Electronic device, method for adjusting operating frequency band of antenna of electronic device
Abstract
An electronic device includes a feeding point, a first switch module, a second switch module, a first connecting portion, a second connecting portion and a third connecting portion; the feeding point is connected to an end of the first sub-bezel through the first connecting portion; a first end of the first switch module is connected to the second partition through the second connecting portion, and a second end of the first switch module is grounded; a connection position between the second connecting portion and the second partitioning is adjacent to the feeding point; and a first end of the second switch module is connected to the first sub-bezel through the third connecting portion, and a second end of the second switch module is grounded.
Claims
exact text as granted — not AI-modifiedThe invention claimed is:
1. An electronic device, comprising:
a bezel, the bezel being formed from a first partition and a second partition, the first partition and the second partition dividing the bezel into a first sub-bezel and a second sub-bezel; wherein the first sub-bezel is located between the first partition and the second partition; characterized in that the electronic device further comprises:
a feeding point;
a first switch module;
a second switch module;
a first connecting portion;
a second connecting portion; and
a third connecting portion;
wherein the feeding point is connected to an end of the first sub-bezel through the first connecting portion;
wherein a first end of the first switch module is connected to the second partition through the second connecting portion, and a second end of the first switch module is grounded;
wherein a connection position between the second connecting portion and the second partitioning is close to the feeding point;
wherein a first end of the second switch module is connected to the first sub-bezel through the third connecting portion, and a second end of the second switch module is grounded;
wherein, the feeding point, the first connecting portion, the first sub-bezel, the third connecting portion and the second switch module form an inverted F antenna; and
wherein the second sub-bezel, the second connecting portion and the first switch module form a parasitic antenna of the inverted F antenna;
wherein the electronic device further comprises:
a bandwidth optimization module;
wherein a first end of the bandwidth optimization module is connected to the feeding point, and a second end of the bandwidth optimization module is grounded.
2. The electronic device according to claim 1 , wherein the first switch module further comprises:
a first switch;
a first inductor; and
a first capacitor;
wherein a first end of the first switch is connected to the second connecting portion;
wherein a second end of the first switch is connected to a first end of the first inductor, and a second end of the first inductor is grounded; and
wherein a third end of the first switch is connected to a first end of the first capacitor, and a second end of the first capacitor is grounded.
3. The electronic device according to claim 2 , wherein the first switch module further comprises:
a second inductor;
wherein a first end of the second inductor is connected to the first end of the first switch, and a second end of the second inductor is grounded.

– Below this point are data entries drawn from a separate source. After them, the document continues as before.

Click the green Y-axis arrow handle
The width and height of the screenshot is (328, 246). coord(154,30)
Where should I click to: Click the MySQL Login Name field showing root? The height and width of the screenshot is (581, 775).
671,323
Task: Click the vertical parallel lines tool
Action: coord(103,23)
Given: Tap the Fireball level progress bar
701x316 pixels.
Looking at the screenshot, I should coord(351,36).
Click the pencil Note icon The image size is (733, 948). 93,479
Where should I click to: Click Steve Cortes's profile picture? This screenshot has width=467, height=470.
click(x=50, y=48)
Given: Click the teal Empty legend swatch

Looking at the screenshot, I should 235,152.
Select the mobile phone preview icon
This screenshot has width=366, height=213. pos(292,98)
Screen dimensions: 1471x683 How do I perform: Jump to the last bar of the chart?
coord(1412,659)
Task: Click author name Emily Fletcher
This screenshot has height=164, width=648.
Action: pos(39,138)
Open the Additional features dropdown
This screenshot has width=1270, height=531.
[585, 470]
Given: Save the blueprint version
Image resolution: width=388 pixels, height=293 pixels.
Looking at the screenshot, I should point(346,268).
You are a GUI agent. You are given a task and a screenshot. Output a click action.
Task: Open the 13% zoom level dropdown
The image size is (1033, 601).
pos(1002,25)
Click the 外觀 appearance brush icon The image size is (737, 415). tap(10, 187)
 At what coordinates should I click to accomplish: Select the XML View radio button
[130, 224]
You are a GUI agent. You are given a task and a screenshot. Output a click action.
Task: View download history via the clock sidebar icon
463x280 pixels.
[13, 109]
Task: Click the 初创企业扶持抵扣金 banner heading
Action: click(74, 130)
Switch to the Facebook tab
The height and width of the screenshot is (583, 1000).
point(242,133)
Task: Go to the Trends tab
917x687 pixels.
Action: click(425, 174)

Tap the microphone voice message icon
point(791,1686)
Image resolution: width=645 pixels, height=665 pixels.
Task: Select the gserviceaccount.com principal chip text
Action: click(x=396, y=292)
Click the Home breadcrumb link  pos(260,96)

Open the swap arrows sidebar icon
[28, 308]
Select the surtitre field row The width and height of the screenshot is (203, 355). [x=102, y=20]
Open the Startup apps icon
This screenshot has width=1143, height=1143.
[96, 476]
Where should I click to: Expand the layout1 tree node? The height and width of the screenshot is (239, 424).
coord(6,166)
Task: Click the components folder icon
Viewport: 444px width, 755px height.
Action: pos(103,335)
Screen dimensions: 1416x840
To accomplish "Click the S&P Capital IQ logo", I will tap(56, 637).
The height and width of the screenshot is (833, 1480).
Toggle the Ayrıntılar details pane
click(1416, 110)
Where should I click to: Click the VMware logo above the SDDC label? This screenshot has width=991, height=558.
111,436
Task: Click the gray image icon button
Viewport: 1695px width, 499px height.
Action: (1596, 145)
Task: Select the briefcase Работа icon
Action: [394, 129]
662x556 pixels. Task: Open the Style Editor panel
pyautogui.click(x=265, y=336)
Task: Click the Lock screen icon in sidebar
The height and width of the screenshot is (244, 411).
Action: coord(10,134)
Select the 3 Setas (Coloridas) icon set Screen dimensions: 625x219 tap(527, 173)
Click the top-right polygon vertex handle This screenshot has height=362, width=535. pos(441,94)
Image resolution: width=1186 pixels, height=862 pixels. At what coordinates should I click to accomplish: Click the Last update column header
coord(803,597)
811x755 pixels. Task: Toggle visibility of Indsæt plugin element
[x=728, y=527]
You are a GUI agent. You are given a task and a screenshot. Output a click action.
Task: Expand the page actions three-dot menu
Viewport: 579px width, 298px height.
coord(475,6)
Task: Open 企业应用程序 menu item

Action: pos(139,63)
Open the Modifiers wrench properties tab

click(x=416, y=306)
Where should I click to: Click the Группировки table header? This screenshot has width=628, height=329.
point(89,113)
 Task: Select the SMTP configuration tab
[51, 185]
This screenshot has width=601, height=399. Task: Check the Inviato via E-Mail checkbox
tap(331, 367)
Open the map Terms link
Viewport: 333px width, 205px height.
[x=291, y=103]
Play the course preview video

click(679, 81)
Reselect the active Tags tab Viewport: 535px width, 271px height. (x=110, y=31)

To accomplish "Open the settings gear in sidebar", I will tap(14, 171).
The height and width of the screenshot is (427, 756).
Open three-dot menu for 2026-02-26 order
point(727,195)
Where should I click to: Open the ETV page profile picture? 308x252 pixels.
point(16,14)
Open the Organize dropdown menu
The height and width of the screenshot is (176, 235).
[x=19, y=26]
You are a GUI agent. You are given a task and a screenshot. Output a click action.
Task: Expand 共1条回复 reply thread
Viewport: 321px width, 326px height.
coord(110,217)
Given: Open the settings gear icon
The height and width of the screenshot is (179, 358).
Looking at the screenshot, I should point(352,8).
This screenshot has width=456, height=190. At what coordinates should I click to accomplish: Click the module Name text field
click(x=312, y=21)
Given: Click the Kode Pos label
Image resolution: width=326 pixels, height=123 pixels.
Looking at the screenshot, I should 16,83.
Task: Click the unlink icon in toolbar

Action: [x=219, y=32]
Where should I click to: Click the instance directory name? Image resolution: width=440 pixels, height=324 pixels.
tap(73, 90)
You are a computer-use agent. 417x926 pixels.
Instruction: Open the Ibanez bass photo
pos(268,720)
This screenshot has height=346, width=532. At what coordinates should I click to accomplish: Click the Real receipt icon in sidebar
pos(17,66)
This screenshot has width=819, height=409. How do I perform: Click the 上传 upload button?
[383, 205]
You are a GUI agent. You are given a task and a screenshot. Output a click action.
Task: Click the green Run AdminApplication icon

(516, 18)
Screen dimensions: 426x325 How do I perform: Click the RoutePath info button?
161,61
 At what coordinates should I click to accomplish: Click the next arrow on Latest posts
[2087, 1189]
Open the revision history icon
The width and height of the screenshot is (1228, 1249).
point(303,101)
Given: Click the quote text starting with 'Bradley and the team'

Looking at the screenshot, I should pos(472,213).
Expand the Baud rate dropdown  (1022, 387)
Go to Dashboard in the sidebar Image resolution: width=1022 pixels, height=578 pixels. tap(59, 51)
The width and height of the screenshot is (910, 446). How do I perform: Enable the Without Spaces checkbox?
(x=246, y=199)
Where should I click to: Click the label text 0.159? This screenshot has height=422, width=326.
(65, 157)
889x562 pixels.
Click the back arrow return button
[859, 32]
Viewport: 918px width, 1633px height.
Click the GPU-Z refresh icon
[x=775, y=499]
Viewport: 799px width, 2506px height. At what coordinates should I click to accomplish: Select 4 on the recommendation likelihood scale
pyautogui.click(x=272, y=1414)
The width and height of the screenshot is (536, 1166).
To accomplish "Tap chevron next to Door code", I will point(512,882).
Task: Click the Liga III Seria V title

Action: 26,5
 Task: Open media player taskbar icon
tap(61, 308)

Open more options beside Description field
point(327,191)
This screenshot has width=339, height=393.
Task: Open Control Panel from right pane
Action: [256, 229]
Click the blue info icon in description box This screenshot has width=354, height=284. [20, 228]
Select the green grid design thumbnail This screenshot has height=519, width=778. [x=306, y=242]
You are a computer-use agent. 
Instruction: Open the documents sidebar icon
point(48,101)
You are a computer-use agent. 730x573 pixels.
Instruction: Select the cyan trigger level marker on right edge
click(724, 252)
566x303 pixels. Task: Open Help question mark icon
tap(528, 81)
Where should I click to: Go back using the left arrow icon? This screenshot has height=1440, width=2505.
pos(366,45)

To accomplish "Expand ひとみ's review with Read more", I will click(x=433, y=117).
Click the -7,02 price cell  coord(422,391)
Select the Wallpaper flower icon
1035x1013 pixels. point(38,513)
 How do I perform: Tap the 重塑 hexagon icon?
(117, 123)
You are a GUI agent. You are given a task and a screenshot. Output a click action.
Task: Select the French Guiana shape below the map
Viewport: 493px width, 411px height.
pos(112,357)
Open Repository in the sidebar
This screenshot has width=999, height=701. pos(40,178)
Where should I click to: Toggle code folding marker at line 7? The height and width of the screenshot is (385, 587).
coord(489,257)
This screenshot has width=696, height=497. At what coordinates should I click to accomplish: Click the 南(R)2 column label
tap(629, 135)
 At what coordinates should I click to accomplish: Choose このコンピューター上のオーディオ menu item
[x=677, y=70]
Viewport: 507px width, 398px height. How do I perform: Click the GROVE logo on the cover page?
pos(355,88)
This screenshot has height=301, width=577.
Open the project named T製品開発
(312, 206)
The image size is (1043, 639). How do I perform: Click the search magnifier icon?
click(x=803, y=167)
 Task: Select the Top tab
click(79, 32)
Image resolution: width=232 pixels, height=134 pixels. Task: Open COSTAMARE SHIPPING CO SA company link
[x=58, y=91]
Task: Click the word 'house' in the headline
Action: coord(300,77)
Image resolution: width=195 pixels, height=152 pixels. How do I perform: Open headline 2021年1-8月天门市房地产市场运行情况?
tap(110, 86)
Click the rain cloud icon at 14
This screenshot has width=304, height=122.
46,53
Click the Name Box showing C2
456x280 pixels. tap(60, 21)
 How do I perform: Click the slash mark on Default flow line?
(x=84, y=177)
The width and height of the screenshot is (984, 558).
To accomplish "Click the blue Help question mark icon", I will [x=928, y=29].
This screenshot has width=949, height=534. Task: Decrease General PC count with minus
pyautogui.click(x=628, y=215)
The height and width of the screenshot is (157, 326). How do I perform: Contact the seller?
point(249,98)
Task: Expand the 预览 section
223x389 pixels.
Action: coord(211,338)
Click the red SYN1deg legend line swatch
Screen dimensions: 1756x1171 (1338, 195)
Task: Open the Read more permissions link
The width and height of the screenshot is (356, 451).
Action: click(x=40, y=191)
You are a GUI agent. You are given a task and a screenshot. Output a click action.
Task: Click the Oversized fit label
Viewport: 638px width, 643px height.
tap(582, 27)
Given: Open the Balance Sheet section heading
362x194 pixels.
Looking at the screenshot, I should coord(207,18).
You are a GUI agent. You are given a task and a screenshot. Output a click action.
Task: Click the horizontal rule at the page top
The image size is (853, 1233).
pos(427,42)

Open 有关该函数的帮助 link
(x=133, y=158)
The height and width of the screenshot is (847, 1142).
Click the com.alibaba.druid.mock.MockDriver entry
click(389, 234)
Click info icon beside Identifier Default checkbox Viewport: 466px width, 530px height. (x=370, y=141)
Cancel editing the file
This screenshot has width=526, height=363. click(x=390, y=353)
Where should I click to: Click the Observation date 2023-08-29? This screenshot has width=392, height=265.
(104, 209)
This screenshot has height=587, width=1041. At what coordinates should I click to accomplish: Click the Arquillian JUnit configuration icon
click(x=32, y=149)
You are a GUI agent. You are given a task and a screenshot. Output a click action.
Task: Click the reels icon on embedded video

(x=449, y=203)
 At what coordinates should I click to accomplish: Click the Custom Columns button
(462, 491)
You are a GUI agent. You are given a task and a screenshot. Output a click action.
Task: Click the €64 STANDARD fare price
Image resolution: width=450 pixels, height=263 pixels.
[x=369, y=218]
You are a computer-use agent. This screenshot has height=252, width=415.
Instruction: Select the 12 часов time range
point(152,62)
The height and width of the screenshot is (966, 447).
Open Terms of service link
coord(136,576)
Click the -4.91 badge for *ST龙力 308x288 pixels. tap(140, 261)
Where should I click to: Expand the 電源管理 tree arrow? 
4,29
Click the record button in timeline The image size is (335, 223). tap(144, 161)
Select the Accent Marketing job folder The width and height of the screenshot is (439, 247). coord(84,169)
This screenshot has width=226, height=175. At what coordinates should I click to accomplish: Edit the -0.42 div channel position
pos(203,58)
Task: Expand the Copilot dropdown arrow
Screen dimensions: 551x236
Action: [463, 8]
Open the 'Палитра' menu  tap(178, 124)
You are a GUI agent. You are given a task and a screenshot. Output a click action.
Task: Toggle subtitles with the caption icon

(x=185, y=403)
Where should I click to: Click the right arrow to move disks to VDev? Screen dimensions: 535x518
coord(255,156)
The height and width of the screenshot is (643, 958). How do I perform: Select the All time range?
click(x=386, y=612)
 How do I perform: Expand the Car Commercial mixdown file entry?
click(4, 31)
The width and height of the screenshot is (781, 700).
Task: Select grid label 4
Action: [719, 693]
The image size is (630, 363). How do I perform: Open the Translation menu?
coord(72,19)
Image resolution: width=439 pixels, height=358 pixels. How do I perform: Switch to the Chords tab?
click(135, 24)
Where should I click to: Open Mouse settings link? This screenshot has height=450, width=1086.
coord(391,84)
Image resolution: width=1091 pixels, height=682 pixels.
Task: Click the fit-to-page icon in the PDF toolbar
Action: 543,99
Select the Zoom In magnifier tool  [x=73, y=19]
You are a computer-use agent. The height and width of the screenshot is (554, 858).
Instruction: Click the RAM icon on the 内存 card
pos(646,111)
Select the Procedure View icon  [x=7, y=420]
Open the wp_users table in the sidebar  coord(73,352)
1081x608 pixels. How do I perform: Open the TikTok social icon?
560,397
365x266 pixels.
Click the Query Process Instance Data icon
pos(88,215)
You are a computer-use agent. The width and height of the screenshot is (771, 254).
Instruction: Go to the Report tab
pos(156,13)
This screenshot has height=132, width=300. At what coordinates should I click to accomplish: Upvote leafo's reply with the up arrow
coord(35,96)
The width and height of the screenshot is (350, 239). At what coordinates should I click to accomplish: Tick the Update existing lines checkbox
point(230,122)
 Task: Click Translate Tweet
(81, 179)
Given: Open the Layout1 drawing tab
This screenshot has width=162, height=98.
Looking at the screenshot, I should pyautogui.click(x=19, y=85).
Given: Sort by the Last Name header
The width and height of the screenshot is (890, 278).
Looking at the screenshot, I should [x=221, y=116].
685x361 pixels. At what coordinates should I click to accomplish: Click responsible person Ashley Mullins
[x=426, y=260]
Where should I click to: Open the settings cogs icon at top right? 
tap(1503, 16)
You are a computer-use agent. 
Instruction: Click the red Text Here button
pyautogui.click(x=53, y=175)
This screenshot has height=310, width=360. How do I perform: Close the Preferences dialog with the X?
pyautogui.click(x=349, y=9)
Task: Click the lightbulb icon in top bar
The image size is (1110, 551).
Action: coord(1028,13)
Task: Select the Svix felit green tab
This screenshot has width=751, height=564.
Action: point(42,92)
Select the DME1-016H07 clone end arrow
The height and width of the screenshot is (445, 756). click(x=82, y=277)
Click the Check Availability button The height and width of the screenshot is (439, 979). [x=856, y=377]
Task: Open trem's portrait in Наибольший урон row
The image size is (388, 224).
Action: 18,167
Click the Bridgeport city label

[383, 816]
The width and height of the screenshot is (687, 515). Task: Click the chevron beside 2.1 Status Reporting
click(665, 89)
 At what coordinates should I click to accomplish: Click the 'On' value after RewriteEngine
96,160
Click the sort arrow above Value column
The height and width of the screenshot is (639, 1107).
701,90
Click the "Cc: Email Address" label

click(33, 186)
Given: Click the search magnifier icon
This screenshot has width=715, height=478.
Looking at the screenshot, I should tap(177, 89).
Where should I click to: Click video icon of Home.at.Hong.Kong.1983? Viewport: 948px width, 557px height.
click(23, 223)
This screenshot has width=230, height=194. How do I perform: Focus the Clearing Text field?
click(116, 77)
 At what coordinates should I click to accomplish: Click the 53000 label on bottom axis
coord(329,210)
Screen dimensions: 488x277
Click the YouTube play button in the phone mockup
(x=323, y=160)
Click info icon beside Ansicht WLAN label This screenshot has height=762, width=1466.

4. The electronic device according to claim 1 , wherein the second switch module further comprises:
a second switch;
a second capacitor;
a third inductor; and
a fourth inductor;
wherein a first end of the second switch is connected to the third connecting portion;
wherein a second end of the second switch is connected to a first end of the third inductor, and a second end of the third inductor is grounded;
wherein a third end of the second switch is connected to a first end of the second capacitor, and a second end of the second capacitor is grounded; and
wherein a fourth end of the second switch is connected to a first end of the fourth inductor, and a second end of the fourth inductor is grounded.
5. The electronic device according to claim 4 , wherein the second switch module further comprises:
a fifth inductor;
wherein a first end of the fifth inductor is connected to the first end of the second switch, and a second end of the fifth inductor is grounded.
6. The electronic device according to claim 1 , wherein the bandwidth optimization module comprises:
a variable capacitor;
wherein a first end of the variable capacitor is connected to the feeding point, and a second end of the variable capacitor is grounded.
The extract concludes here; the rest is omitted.